Data provided -
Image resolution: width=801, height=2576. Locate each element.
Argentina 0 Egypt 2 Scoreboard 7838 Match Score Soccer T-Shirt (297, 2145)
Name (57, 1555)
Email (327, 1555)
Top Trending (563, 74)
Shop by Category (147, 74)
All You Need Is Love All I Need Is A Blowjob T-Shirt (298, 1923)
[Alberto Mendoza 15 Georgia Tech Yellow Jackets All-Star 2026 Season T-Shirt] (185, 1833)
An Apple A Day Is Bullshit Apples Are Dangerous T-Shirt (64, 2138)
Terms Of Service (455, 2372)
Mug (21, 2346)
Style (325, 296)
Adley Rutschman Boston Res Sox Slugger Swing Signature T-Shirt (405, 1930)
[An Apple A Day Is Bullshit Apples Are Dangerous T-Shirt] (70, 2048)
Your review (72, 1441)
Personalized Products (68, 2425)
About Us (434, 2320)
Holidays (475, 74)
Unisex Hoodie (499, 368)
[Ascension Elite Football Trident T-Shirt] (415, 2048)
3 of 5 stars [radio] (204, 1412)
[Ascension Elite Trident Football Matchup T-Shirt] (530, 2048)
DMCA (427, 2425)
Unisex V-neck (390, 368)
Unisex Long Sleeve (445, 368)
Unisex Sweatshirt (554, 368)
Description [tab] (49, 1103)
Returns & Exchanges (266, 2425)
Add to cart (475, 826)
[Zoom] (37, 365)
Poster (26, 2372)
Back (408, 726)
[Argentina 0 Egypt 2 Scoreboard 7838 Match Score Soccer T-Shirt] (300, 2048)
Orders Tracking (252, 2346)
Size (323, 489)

What the task requires - All lines from the one that contains "Unisex Long Sleeve (445, 368)" through the end of the material are to be quoted exactly, with both ends included.

Result -
Unisex Long Sleeve (445, 368)
Unisex Sweatshirt (554, 368)
Description [tab] (49, 1103)
Returns & Exchanges (266, 2425)
Add to cart (475, 826)
[Zoom] (37, 365)
Poster (26, 2372)
Back (408, 726)
[Argentina 0 Egypt 2 Scoreboard 7838 Match Score Soccer T-Shirt] (300, 2048)
Orders Tracking (252, 2346)
Size (323, 489)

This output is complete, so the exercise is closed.